Historian Dan T. Carter concludes that "the triumph of white supremacy came at great cost, not only to the defeated Republican Party, but to the processes of government. Violence, already endemic in southern society, became institutionalized, and community leaders transformed the willful corruption and manipulation of elections into a patriotic virtue."

In 1901 the Democratic-dominated state legislature in Alabama, like other southern states, followed Mississippi's lead to end such election-related violence by passing a new constitution that effectively disenfranchised most black people by such measures as poll taxes, literacy tests, grandfather clauses and white primaries. Poll taxes and literacy tests also disfranchised tens of thousands of poor whites in Alabama. Although the Democratic legislature had promised whites would not be affected by the new measures, politicians wanted to preclude poor whites allying with black people in Populist-Republican coalitions. With disfranchisement achieved, the legislature passed laws imposing racial segregation and other elements of Jim Crow, a system that lasted well into the 1960s. At that time, the gains of the Civil Rights Movement led to Congressional passage of legislation in the mid-1960s that prohibited segregation and began to enforce the constitutional rights for minorities to suffrage and equal protection under the law.

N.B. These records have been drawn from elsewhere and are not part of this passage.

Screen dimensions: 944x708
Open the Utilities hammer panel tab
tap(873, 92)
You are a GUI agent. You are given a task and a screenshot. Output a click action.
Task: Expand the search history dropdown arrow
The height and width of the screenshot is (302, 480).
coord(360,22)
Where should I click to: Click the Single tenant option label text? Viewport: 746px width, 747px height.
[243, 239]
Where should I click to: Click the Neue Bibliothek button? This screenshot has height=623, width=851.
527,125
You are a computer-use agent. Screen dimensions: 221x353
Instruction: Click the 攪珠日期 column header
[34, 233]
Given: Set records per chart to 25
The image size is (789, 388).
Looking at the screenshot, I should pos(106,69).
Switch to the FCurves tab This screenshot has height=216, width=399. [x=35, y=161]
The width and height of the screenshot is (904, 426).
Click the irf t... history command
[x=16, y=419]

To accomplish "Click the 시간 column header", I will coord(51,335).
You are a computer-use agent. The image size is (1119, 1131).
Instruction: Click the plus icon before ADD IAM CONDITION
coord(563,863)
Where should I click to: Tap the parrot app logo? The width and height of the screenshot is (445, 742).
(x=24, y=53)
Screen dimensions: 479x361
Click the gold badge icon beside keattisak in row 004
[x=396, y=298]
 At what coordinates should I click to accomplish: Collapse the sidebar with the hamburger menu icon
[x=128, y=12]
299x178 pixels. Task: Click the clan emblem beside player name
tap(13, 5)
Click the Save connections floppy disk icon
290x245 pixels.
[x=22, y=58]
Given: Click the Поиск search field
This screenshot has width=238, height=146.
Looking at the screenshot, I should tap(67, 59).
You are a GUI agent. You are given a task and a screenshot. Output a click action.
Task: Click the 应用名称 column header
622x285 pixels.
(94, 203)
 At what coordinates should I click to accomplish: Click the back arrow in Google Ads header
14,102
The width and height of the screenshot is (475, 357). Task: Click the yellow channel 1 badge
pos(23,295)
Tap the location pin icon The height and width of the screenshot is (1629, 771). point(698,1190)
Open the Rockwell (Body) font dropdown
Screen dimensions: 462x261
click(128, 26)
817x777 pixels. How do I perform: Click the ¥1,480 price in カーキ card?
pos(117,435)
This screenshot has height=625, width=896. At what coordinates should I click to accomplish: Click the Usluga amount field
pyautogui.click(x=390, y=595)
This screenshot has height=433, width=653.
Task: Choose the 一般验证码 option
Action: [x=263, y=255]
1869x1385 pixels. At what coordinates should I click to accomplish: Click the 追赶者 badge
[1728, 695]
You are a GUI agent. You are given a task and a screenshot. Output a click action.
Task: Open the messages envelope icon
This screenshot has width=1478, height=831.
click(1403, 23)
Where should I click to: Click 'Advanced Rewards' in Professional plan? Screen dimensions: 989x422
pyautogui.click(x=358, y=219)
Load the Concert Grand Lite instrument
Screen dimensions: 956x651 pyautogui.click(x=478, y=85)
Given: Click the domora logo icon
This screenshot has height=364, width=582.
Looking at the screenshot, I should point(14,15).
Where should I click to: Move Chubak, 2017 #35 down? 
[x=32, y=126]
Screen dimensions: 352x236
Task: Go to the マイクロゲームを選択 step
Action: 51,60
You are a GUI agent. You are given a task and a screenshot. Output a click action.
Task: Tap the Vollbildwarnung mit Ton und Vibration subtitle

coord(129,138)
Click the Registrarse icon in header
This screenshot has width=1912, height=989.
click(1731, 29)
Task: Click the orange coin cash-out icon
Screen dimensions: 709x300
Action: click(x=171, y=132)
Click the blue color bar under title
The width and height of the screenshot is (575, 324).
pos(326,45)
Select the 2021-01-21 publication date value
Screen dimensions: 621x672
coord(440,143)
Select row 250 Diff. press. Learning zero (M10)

In 1979, the state erected a "historical" marker located at the intersection of U.S. Highway 82 and Barbour County Road 49 near Comer, Alabama. The marker effectively blurred events – and their significance – in which the 1874 election supervisor Elias Kiels was assaulted and his son, Willie, was murdered while they were counting votes. The marker makes no connection to the murderous ambush on the same day in Eufaula, a few miles away. At Old Spring Hill, the terrorist mob, intent on disrupting the counting of ballots, was led by rich landowners Wallace Comer and his brother Braxton Bragg Comer. In the subsequent 1876 presidential election, "only ten black Republicans went to the polls in Eufaula." And three decades later, Braxton Bragg Comer, would benefit from the exclusion of Black voters in Jim Crow Alabama, being elected governor of the state.

The "historical" marker reads:
Near here is Old Spring Hill, the site of one of the polling places for the November 3, 1874 local, state and national elections. Elias M. Keils, scalawag and Judge of the City Court of Eufaula, was United States supervisor at the Spring Hill ballot box. William, his 16 year-old son, was with him. After the polls closed, a mob broke into the building, extinguished the lights, destroyed the poll box and began shooting. During the riot, Willie Keils was mortally wounded. The resulting Congressional investigation received national attention. This bloody episode marked the end of the Republican domination in Barbour County. - Erected by the Historic Chattahoochee Commission, 1979.

The 1874 election massacre is not mentioned in the Alabama state history curriculum, so the population does not widely remember the event. Due to this, there is no effort to correct the misrepresentation of the historical event portrayed on the historical marker.